見つめ直そうWork Health(2)  PDF

見つめ直そうWork Health(2)

 
吉中 丈志(中京西部)
 
宇治での邂逅
 
 宇治市に黄檗というところがある。宇治川の右岸の地域で、京阪宇治線とJR奈良線の駅がある。地名は黄檗宗という禅宗の本山である黄檗山萬福寺に由来する。1983年の暮れ、薄暗い街灯に照らされた坂道を上って黄檗地区の公会堂に着いた。ちらちらと粉雪が舞っていたような記憶がある。同行したのは、当時私が勤めていた上京病院の看護師と事務職員数名だった。暖房の準備をしながら座布団をひいて待った。やがて、玄関の硝子戸が控えめに引かれ、労務服を着た3人の男が人目を避けるようにして部屋に入ってきた。ユニチカの宇治工場で働いている労働者だった。
 ぎこちない動作、聞き取りにくい言葉、病歴を聞くのにひどく時間がかかる。うまく歩けないNさんには、体の不自由さにもかかわらず不釣り合いな笑顔があった。麻痺があるAさんには、どこか切迫しているところがあった。うまくしゃべれないMさんは、こんな病気になってしまい息子にキャッチボールをしてやれなかった、懸命に無念の話をつないだ。わずかな暖のなかで、どこか空虚な表情が寒い部屋を満たしていた。みんな40歳代、年齢を聞いて無言で驚いた。とてもそうは見えなかった。これが私と慢性二硫化炭素中毒症の患者さんたちとの出会いだった。
 レーヨンは1918年に帝国人造絹糸(現帝人)が米沢で生産を始めた。製造過程で二硫化炭素(以下CS2)を溶媒として使う。繊維をまきとる紡糸工程ではCS2が気化するため、労働者はこれを吸入してしまう。これがCS2中毒だ。 
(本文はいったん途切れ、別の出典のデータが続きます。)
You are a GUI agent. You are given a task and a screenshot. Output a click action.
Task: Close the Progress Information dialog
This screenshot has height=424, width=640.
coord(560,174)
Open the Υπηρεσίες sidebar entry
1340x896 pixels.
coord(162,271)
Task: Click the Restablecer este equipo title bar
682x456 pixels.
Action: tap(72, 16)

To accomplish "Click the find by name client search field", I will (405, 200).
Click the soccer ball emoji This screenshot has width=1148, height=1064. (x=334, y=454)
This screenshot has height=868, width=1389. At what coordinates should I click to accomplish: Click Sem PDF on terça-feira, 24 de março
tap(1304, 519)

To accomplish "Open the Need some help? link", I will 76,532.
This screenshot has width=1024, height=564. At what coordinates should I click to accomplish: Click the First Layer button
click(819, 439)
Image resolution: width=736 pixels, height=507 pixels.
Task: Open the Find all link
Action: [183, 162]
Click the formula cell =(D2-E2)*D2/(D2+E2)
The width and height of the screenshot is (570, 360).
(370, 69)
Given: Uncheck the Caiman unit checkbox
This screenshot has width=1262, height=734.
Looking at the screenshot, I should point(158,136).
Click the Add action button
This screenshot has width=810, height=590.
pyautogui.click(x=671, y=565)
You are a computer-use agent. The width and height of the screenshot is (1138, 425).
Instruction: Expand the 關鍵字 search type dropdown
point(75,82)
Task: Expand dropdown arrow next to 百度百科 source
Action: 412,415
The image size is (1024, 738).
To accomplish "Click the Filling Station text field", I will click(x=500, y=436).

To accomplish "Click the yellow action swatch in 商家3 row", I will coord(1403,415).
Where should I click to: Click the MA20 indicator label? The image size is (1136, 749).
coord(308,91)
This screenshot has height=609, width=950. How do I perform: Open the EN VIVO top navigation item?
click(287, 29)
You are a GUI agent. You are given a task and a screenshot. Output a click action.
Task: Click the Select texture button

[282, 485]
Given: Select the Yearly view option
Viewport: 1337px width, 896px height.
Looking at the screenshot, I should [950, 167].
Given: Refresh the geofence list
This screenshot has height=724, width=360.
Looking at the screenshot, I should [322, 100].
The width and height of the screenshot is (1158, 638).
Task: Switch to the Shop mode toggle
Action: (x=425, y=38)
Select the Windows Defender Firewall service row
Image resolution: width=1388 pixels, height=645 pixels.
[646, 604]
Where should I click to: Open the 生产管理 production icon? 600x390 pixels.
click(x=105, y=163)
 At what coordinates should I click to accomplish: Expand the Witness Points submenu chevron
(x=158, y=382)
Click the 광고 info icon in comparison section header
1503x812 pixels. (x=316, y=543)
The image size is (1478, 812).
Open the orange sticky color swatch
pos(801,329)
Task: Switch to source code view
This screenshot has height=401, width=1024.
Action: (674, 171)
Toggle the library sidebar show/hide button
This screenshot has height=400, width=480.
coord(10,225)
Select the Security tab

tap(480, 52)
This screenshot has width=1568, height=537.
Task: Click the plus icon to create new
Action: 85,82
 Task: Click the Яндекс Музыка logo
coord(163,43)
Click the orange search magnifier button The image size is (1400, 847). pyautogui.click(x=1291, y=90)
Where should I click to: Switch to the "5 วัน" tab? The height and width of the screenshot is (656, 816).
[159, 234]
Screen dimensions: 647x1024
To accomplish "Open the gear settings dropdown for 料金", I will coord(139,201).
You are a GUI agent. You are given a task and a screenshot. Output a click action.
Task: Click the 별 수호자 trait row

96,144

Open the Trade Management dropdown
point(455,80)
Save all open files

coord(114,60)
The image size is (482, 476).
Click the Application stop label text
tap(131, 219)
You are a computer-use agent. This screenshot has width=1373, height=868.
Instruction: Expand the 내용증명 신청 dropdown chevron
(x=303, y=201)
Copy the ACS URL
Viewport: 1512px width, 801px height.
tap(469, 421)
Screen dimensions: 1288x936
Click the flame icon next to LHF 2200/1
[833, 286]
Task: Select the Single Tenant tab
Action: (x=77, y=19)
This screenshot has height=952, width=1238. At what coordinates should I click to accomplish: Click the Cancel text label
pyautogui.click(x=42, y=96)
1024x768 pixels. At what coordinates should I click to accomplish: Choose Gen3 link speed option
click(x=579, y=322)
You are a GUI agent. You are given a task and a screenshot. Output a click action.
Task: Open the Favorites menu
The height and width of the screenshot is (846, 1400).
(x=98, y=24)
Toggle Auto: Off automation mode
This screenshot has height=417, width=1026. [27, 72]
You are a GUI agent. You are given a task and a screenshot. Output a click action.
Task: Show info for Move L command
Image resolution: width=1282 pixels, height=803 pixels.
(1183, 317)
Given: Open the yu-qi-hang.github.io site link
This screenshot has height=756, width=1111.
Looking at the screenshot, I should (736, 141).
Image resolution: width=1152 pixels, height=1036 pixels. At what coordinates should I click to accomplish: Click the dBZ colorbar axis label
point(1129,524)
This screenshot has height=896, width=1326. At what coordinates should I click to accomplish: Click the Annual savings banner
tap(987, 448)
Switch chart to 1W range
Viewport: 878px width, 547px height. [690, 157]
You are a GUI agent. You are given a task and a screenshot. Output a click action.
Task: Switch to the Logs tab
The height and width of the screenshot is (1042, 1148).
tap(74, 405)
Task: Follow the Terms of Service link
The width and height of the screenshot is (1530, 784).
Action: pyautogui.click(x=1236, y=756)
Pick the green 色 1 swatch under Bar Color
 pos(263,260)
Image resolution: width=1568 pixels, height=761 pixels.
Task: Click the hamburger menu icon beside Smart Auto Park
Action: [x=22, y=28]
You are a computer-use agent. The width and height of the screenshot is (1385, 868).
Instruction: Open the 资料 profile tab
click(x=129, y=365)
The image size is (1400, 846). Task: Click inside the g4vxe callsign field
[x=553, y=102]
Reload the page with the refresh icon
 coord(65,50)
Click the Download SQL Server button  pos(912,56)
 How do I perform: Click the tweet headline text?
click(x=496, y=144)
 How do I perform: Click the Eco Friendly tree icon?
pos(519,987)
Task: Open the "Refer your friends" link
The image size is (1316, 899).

 CS2が高濃度だと急性中毒、亜急性中毒が起きる。アルコールやシンナー中毒のように酩酊状態や精神症状が特徴だ。戦前から知られ、労働者の間では「ガス目」に慣れたら一人前とも言われていた。戦後、労働組合の運動もあって対策が取られた。ところがより低濃度のCS2による慢性中毒の対策は遅れた。低濃度暴露に10年から20年さらされて発症する。脳血管障害による巣症状をきたすだけでなく、錐体外路徴候、高次脳機能障害、末梢神経障害などが緩徐に進行する。職場を離れても改善しない。
 3人は農家の二男か三男であった。多くがそうであったように就職のため都会に出てきた。仕事もまじめで、やがて家庭を築いた。しかし、子供の手が離れないうちにこの病気に侵されたのである。「さて、どう診断にアプローチするか。一人ではやりおおせない。任を果たすには専門家の力を借りる必要がある」。患者の顔を思い出しながら帰路の車中で考えていた。